Exercise aim - Take the lines from the beginning of the material through the line containing "Steinfiguren - Steinobjekte (200, 324)" and retype them exactly, leaving the pictures out.

Extracted material -
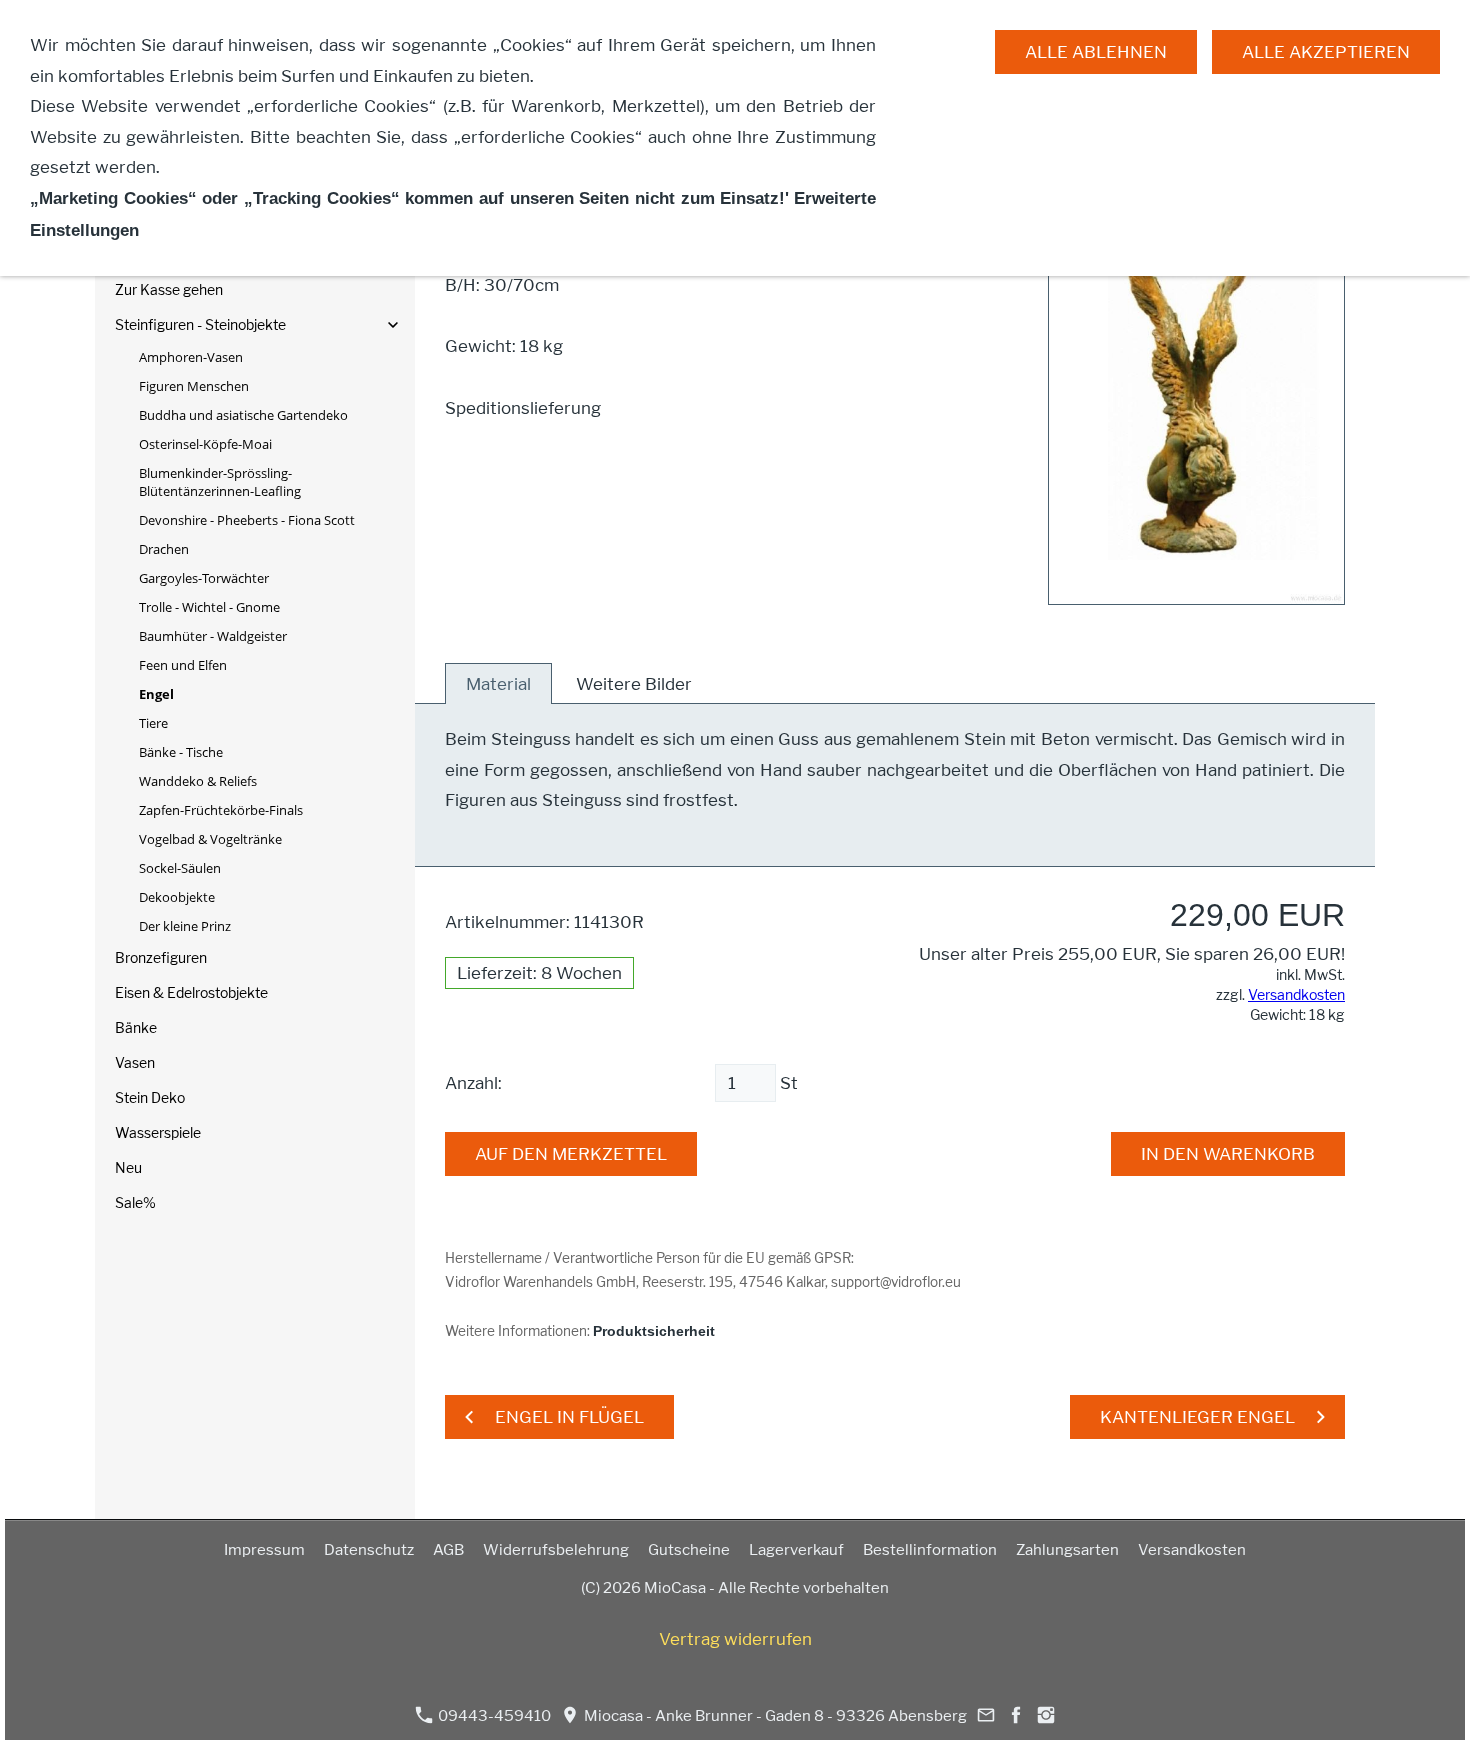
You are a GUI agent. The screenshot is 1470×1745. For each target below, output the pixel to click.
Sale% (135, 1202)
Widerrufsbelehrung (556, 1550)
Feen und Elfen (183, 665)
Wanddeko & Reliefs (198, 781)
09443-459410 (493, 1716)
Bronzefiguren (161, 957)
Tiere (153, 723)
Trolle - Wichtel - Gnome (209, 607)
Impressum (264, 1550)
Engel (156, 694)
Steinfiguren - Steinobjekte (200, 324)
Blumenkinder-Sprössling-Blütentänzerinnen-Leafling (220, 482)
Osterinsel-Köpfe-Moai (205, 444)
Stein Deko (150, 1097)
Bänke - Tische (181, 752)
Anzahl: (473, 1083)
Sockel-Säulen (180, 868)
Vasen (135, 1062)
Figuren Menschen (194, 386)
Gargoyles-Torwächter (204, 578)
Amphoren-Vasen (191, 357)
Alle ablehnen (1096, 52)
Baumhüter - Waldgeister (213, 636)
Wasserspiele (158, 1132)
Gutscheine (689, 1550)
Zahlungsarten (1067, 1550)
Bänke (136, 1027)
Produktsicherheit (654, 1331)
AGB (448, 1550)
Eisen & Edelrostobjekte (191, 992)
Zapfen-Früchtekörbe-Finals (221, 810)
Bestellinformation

Exercise answer -
You are a GUI agent. The screenshot is 1470×1745. For each target below, output the pixel to click.
Sale% (135, 1202)
Widerrufsbelehrung (556, 1550)
Feen und Elfen (183, 665)
Wanddeko & Reliefs (198, 781)
09443-459410 (493, 1716)
Bronzefiguren (161, 957)
Tiere (153, 723)
Trolle - Wichtel - Gnome (209, 607)
Impressum (264, 1550)
Engel (156, 694)
Steinfiguren - Steinobjekte (200, 324)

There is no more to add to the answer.